* Instructions for the task *
Among the lines below, which ones contain the word "agent"? Copy every such line.

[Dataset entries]
┌──

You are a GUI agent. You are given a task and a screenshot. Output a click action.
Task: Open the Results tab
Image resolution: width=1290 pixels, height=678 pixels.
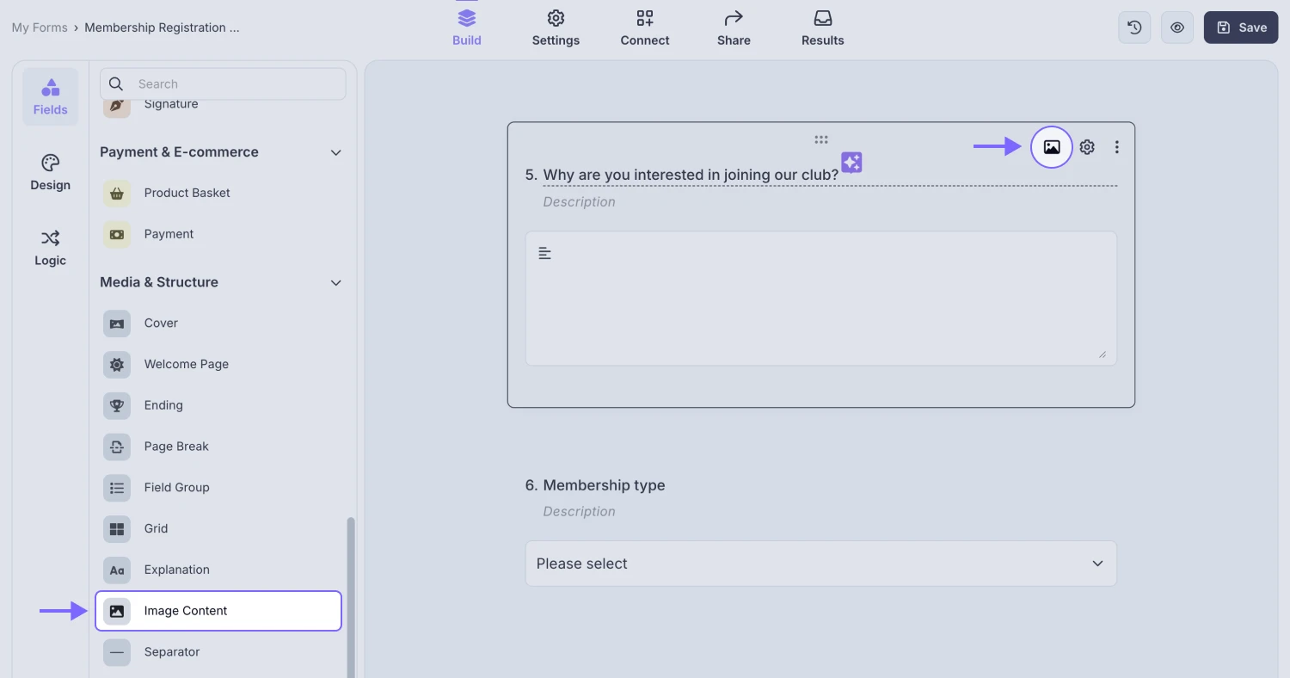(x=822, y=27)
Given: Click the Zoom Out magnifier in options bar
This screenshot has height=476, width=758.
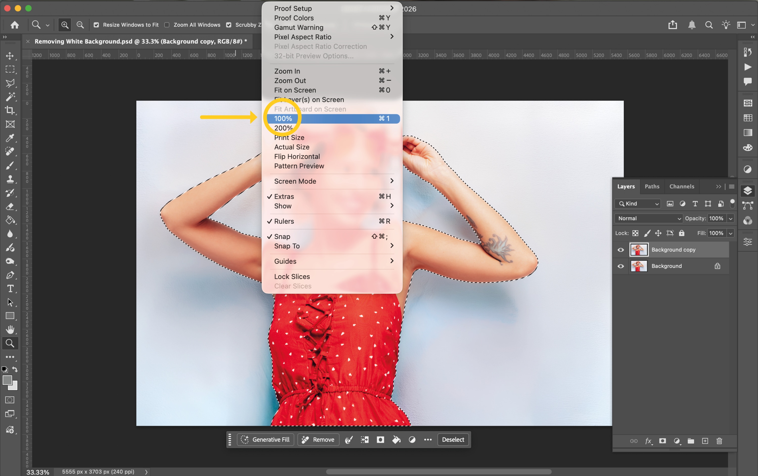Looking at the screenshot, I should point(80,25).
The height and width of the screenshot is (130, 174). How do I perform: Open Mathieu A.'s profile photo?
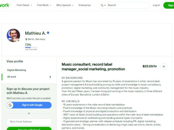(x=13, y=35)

└──
┌──

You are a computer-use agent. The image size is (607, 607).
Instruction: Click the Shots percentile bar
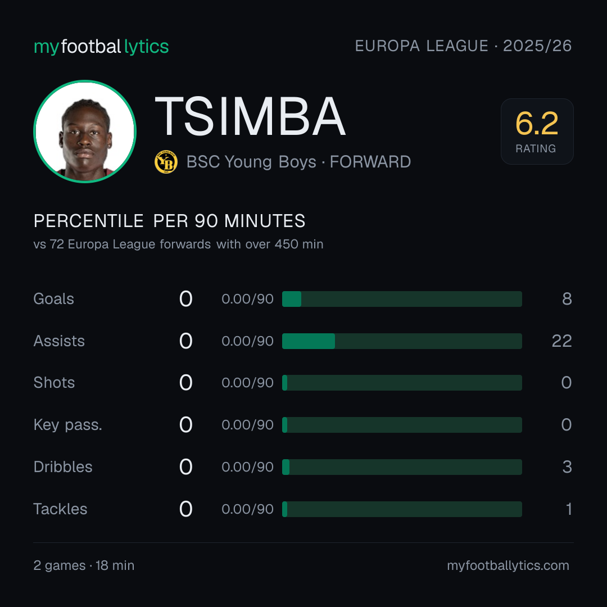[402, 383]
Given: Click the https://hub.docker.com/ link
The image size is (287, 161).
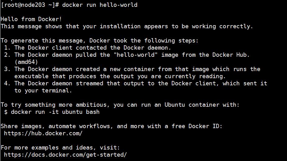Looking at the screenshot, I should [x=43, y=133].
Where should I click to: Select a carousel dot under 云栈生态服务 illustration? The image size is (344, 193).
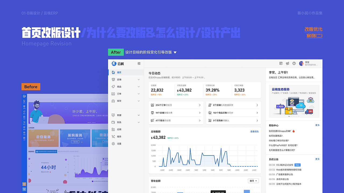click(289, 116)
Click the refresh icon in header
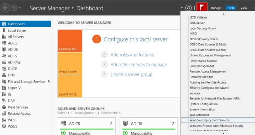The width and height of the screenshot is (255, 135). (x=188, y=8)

└──

* Written response *
You are a GUI agent. You are given a task and a screenshot. Output a click action.
You are a computer-use agent. The image size is (607, 607).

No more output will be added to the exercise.